• **Given text**
····················
Profile picture
Seth Cotlar @SethCotlar
, 19 tweets, 5 min read Read on Twitter
1. Targeted bombing attacks (like the one the nation is currently facing) are criminal acts, but they are also political acts intended to intimidate and silence. We should think of them as speech acts as well as acts of violence.
2. Such acts of targeted silencing have a long history in the US. They were a major weapon which white people used to protect and extend white supremacy after slavery ended.
····················
• **Tasks to perform**
(a) Return everything in the tweet thread from "Profile picture" down to "acts of violence.", copied word for word.
(b) Retype the rows below, everything from the line that contains "Image resolution: width=787" down to the line that contains "Looking at the", including both of those lines. Leave the pictures out.

• **Record extracts**
····················
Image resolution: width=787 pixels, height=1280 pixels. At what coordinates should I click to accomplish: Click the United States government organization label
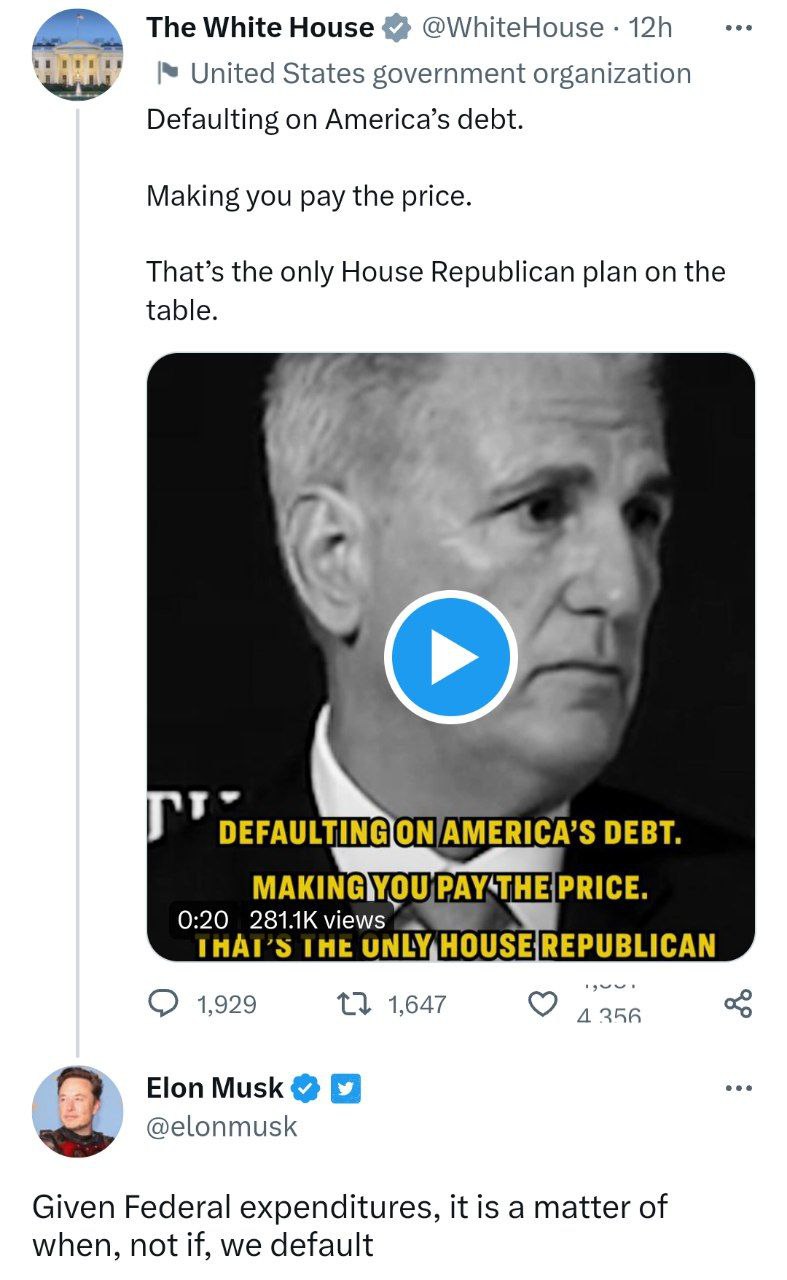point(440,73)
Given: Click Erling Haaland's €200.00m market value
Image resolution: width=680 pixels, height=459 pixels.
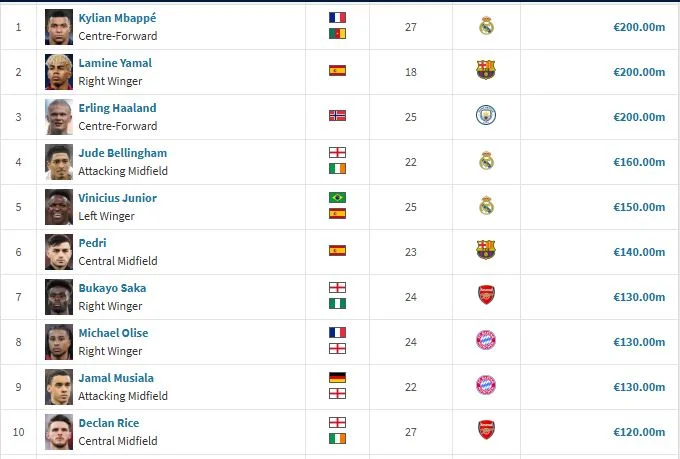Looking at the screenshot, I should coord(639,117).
····················
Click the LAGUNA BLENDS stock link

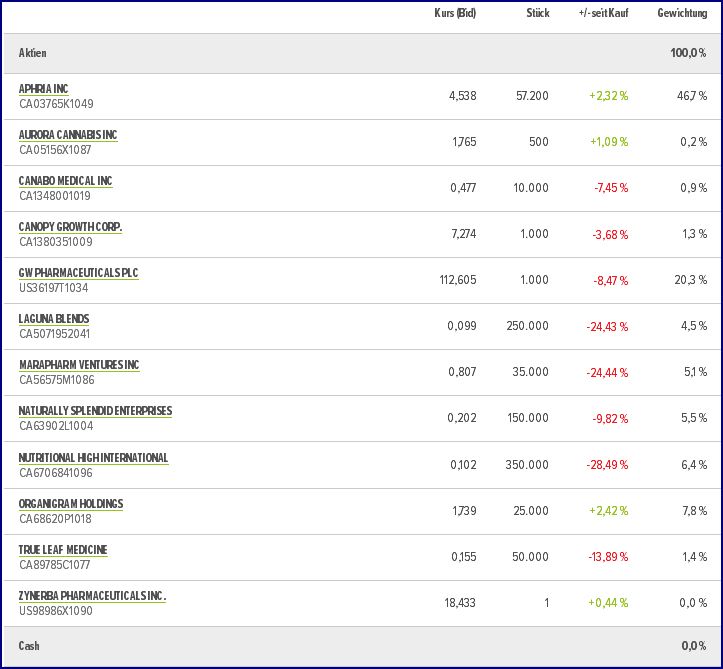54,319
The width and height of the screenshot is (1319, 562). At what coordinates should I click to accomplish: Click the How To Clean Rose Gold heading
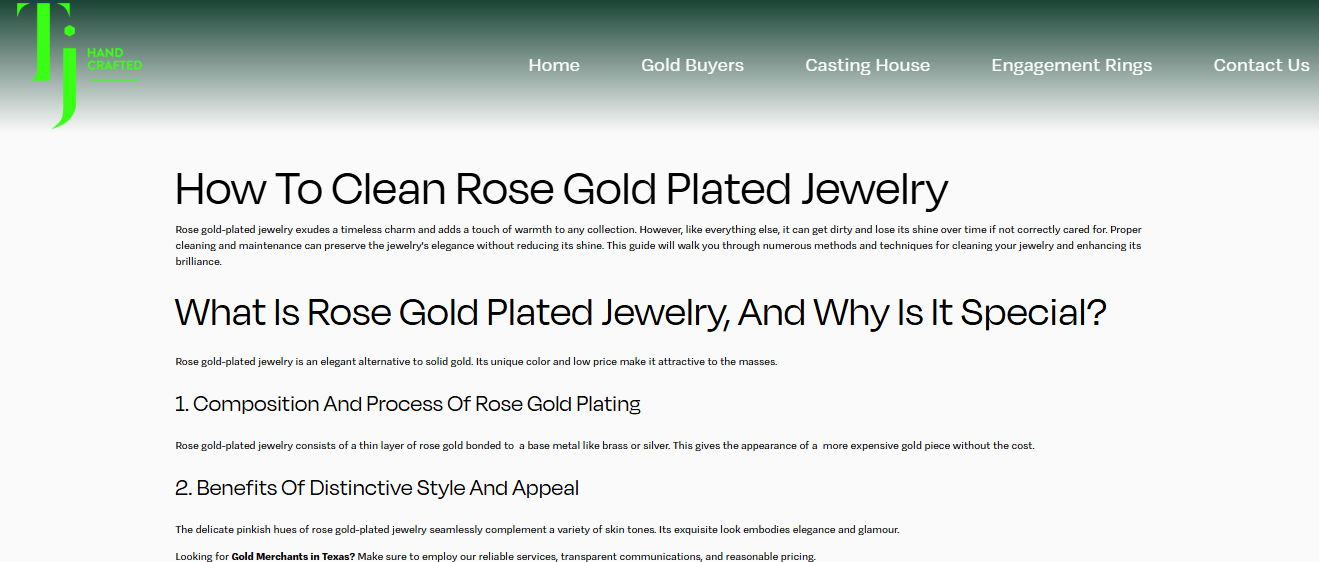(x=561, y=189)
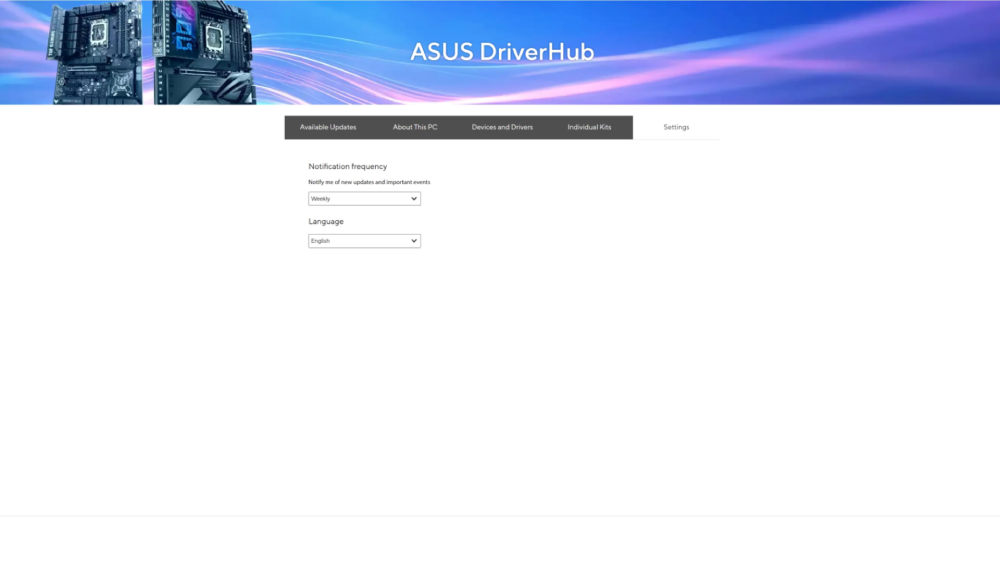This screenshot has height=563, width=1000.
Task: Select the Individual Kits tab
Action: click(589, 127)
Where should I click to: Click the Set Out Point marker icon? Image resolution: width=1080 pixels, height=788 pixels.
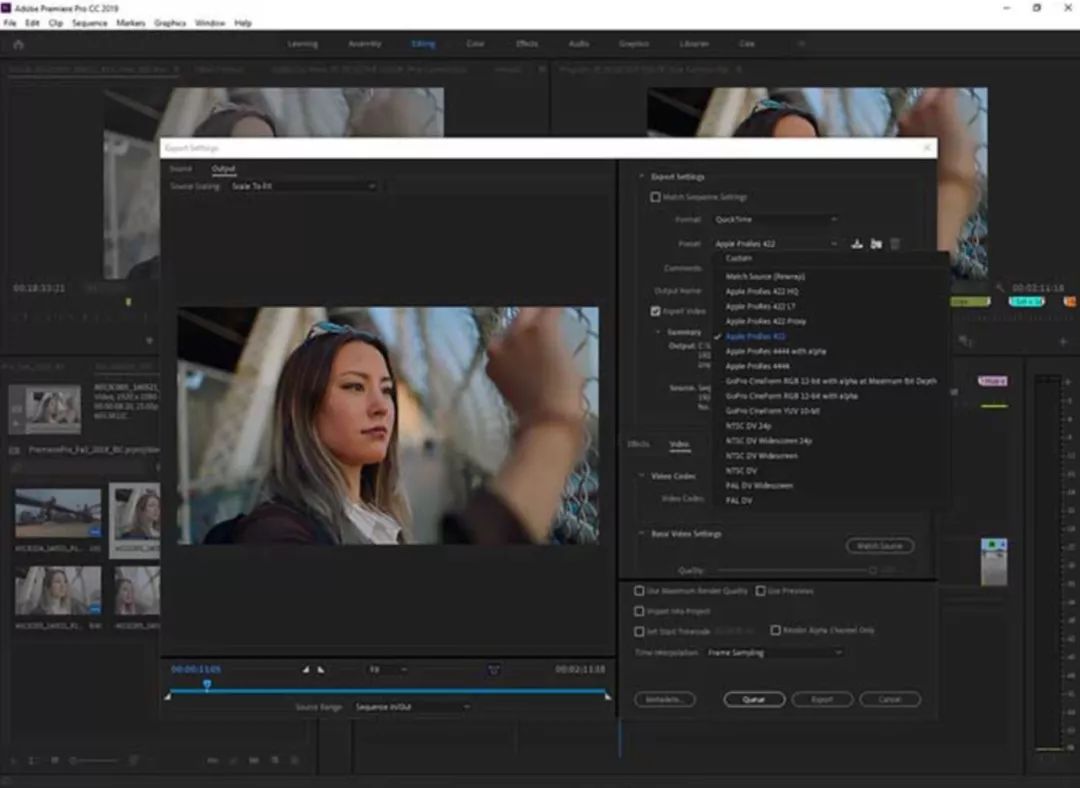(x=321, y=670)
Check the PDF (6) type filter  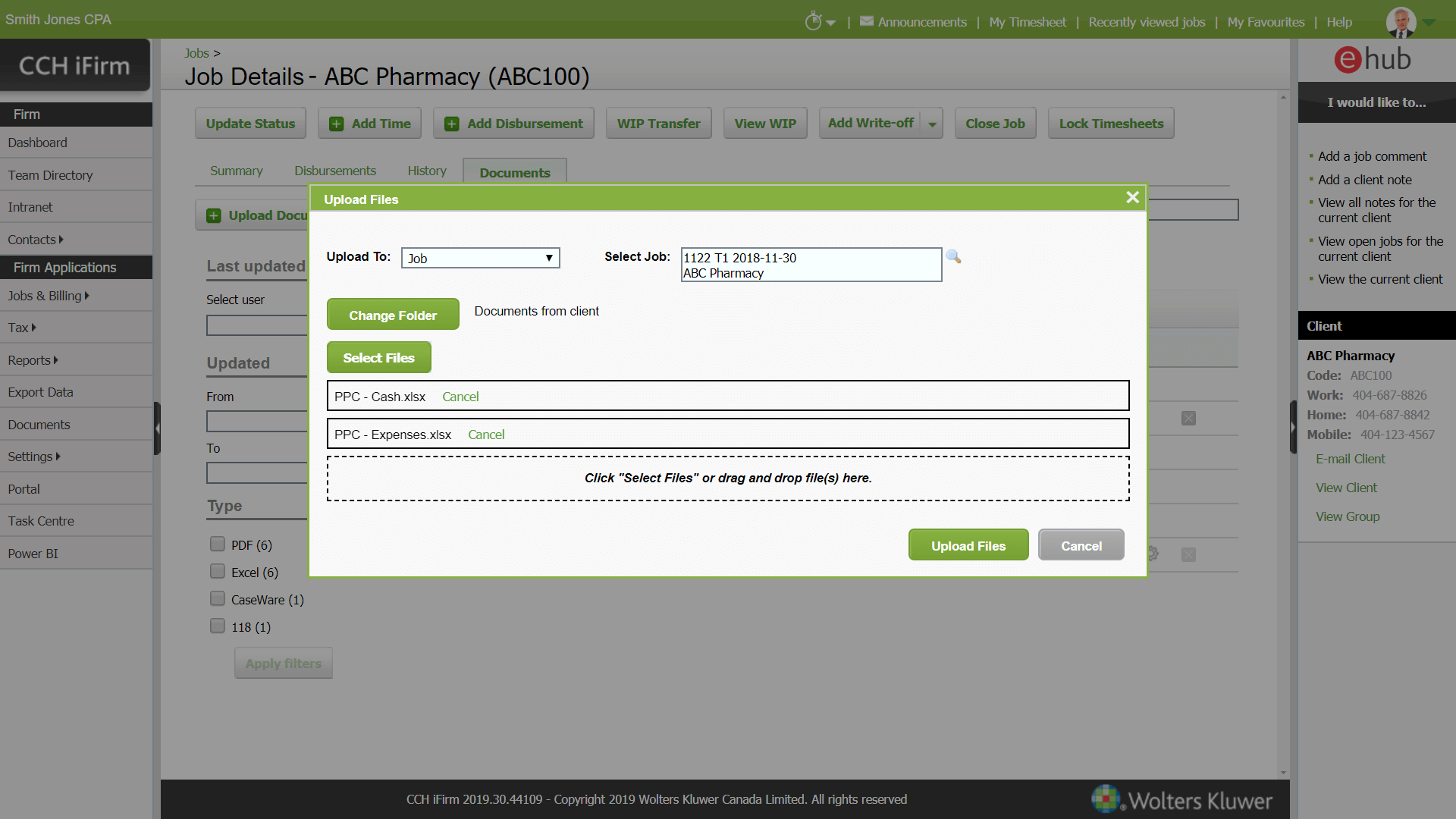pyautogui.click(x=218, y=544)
····················
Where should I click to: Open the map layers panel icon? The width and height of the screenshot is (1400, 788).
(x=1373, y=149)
····················
• **Answers given**
(a)
Profile picture
Seth Cotlar @SethCotlar
, 19 tweets, 5 min read Read on Twitter
1. Targeted bombing attacks (like the one the nation is currently facing) are criminal acts, but they are also political acts intended to intimidate and silence. We should think of them as speech acts as well as acts of violence.

(b)
Image resolution: width=787 pixels, height=1280 pixels. At what coordinates should I click to accomplish: Click the United States government organization label
point(440,73)
Given: Click Erling Haaland's €200.00m market value
Image resolution: width=680 pixels, height=459 pixels.
Looking at the screenshot, I should coord(639,117).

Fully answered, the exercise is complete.